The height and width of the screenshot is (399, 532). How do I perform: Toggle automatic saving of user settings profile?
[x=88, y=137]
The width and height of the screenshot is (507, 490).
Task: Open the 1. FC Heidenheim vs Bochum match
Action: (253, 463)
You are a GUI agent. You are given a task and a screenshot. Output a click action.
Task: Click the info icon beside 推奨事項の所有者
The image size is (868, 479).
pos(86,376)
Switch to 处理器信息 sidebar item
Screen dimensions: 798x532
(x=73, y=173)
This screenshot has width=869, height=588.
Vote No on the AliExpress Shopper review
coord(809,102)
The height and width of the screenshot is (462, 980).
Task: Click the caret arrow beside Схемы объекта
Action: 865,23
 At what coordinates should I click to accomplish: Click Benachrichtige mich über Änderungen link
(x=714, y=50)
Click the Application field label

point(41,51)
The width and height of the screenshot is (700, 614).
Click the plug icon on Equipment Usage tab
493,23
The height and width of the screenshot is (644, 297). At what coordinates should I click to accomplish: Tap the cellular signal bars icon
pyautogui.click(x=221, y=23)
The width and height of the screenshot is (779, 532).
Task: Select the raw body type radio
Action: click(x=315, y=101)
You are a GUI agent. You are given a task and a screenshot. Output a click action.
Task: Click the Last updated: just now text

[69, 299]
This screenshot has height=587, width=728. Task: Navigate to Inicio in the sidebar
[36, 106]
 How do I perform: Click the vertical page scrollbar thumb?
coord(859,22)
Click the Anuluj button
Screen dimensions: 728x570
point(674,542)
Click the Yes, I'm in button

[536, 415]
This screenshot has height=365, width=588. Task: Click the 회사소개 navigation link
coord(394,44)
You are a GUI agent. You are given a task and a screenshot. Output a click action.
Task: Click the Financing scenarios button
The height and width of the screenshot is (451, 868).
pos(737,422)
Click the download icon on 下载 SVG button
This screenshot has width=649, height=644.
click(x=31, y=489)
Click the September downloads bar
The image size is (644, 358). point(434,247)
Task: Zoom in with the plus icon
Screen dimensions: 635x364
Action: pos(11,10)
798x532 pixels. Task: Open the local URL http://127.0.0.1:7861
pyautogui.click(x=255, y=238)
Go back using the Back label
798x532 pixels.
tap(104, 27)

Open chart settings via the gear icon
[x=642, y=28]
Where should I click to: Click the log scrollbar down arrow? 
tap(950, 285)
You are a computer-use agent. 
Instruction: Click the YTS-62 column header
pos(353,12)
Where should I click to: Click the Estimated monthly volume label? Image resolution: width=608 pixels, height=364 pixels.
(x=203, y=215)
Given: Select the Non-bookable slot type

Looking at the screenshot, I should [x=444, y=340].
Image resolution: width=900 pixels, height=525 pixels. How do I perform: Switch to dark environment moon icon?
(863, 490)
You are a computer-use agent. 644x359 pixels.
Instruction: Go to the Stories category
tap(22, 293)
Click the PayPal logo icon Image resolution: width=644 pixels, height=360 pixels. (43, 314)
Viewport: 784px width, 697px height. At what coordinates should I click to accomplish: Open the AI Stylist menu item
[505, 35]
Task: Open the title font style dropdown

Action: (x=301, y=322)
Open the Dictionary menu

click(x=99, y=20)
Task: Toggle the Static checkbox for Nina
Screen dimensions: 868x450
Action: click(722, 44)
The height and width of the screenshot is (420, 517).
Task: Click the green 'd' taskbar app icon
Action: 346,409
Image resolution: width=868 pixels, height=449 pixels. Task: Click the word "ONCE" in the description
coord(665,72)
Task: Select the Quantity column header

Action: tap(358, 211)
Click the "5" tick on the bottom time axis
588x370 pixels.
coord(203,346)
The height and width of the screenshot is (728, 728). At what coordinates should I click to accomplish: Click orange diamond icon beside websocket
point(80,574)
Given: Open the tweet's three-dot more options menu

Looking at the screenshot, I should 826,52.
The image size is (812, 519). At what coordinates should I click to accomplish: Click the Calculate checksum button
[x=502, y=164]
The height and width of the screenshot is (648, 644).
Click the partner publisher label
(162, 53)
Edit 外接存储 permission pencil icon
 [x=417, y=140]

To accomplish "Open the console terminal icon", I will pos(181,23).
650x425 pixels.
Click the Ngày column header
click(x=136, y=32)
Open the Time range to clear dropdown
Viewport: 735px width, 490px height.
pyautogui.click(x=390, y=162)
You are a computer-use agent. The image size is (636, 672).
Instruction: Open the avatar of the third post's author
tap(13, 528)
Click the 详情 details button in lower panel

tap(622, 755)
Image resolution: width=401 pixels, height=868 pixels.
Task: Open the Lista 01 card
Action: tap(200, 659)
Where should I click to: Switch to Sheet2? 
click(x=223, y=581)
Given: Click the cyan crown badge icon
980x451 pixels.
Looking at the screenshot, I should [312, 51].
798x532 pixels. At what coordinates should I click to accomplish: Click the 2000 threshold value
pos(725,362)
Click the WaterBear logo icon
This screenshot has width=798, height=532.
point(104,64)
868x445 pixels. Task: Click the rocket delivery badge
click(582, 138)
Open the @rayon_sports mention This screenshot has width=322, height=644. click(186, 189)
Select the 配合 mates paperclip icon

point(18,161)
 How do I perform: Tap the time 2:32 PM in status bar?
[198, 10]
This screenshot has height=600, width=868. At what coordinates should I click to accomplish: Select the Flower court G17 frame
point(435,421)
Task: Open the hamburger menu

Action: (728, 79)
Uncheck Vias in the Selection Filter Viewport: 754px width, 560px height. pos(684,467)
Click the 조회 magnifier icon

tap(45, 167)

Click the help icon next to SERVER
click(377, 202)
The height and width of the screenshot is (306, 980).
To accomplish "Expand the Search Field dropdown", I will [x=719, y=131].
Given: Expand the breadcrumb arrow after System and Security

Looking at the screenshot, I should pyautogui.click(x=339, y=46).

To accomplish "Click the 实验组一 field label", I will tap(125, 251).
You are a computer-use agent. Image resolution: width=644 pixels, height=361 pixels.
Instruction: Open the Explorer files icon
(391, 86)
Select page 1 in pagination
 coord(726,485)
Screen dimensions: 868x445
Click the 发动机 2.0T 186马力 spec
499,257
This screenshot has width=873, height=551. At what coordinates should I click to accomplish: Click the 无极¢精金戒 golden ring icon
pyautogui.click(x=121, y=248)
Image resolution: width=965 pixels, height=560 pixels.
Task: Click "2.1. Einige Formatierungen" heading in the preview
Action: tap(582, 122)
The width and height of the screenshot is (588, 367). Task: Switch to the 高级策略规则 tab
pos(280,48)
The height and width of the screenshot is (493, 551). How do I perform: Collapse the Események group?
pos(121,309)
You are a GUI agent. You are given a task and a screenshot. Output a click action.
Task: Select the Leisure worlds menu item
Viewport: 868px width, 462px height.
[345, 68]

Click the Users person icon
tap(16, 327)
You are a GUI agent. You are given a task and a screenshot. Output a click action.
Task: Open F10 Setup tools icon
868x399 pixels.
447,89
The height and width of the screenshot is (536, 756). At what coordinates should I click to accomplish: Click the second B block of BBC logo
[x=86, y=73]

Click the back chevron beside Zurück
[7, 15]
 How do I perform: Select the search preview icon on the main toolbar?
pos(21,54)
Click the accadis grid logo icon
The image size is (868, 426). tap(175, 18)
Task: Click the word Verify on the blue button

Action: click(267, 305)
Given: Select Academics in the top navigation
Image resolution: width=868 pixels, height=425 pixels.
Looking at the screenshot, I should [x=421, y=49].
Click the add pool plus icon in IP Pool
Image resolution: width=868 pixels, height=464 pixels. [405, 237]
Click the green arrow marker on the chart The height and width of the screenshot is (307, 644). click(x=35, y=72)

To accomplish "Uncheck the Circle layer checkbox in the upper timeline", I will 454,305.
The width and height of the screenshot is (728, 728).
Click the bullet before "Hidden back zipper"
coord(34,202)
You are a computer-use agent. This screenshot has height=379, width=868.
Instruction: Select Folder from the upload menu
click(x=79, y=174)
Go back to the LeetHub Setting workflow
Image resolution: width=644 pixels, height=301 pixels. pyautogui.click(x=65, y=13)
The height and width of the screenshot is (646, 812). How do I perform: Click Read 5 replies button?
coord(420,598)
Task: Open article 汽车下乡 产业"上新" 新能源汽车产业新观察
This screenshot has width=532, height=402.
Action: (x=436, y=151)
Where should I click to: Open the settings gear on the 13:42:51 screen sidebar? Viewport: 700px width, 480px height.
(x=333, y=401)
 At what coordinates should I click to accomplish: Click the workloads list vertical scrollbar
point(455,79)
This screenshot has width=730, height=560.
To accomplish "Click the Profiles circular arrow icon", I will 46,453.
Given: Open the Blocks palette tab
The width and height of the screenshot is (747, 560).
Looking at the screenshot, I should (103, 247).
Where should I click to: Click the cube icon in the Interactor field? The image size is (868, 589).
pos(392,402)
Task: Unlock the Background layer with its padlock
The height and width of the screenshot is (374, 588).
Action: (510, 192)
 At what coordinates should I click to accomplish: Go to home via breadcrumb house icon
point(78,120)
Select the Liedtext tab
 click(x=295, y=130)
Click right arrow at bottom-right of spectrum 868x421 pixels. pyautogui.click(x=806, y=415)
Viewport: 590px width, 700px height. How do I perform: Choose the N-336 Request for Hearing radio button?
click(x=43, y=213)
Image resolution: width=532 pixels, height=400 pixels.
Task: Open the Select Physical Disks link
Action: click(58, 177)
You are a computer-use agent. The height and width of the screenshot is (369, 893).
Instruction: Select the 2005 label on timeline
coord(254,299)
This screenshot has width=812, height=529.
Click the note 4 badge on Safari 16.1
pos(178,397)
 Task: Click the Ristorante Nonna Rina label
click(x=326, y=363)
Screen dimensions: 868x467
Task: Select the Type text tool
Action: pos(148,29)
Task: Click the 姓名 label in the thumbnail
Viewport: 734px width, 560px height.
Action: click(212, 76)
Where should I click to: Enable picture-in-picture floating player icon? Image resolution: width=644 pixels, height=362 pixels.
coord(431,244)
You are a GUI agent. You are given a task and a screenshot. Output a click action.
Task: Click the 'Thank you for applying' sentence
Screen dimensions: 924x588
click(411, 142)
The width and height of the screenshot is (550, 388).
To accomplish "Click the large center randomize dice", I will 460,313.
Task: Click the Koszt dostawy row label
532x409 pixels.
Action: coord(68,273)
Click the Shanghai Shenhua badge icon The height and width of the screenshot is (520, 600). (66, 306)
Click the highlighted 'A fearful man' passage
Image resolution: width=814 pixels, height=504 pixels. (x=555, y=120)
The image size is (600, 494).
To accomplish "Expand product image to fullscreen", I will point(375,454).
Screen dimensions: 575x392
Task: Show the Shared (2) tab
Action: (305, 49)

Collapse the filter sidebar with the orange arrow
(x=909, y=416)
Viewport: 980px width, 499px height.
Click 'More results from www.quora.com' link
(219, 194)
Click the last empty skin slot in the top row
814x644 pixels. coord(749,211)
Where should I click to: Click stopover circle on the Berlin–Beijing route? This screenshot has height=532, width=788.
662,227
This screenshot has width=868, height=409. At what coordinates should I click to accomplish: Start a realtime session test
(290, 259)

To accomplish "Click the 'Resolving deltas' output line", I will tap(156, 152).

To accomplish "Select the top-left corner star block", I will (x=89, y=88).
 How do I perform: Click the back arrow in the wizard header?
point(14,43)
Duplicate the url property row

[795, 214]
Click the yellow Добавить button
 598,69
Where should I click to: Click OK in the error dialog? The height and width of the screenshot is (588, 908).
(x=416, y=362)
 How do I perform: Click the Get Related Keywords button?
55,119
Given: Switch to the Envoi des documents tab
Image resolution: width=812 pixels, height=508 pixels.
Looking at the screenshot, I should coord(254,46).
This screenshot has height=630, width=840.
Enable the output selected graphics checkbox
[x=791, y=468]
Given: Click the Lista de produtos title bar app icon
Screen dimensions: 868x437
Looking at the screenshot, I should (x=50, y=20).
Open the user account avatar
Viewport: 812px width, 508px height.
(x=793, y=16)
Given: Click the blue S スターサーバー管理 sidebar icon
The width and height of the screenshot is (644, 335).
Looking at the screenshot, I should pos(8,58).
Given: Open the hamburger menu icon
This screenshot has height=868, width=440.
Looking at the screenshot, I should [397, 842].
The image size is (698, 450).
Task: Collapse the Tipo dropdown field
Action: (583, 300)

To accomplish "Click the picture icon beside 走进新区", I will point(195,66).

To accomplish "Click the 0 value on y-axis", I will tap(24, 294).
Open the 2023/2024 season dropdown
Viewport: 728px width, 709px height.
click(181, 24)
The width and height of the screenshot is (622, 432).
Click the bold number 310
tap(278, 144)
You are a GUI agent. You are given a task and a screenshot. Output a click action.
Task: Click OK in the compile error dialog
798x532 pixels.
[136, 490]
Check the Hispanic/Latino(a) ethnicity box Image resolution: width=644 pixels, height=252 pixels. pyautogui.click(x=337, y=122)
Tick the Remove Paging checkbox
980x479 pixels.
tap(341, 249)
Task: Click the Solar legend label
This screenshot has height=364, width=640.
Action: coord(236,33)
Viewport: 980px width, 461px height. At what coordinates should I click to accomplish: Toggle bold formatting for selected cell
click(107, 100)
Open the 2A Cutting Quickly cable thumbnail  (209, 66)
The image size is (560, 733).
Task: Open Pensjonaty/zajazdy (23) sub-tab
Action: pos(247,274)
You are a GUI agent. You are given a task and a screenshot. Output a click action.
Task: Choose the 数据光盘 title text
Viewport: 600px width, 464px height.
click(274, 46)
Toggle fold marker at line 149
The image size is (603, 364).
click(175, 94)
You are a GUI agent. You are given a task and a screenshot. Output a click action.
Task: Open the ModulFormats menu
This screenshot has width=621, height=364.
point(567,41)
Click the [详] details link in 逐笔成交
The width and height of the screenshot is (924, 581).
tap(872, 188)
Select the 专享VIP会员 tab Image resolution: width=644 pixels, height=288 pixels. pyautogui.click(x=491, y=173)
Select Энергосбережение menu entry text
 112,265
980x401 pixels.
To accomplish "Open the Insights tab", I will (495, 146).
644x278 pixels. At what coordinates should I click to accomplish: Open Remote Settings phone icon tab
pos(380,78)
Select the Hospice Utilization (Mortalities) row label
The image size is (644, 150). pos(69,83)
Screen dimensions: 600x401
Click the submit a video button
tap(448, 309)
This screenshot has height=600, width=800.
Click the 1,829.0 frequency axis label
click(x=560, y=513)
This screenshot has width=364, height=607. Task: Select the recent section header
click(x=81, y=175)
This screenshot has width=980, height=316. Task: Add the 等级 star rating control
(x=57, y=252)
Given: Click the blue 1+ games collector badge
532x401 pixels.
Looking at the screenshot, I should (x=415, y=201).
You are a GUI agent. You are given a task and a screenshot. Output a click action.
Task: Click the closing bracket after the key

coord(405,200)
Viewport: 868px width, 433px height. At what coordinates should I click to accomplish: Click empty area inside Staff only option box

————

Throughout the records above, find the lines in which the word "computer" appears and return them.

EXERCISE SOLUTION:
You are a computer-use agent. 
You are a computer-use agent. 644x359 pixels.
You are a computer-use agent. The image size is (636, 672).
You are a computer-use agent. Image resolution: width=644 pixels, height=361 pixels.
You are a computer-use agent. This screenshot has height=379, width=868.
You are a computer-use agent. The height and width of the screenshot is (369, 893).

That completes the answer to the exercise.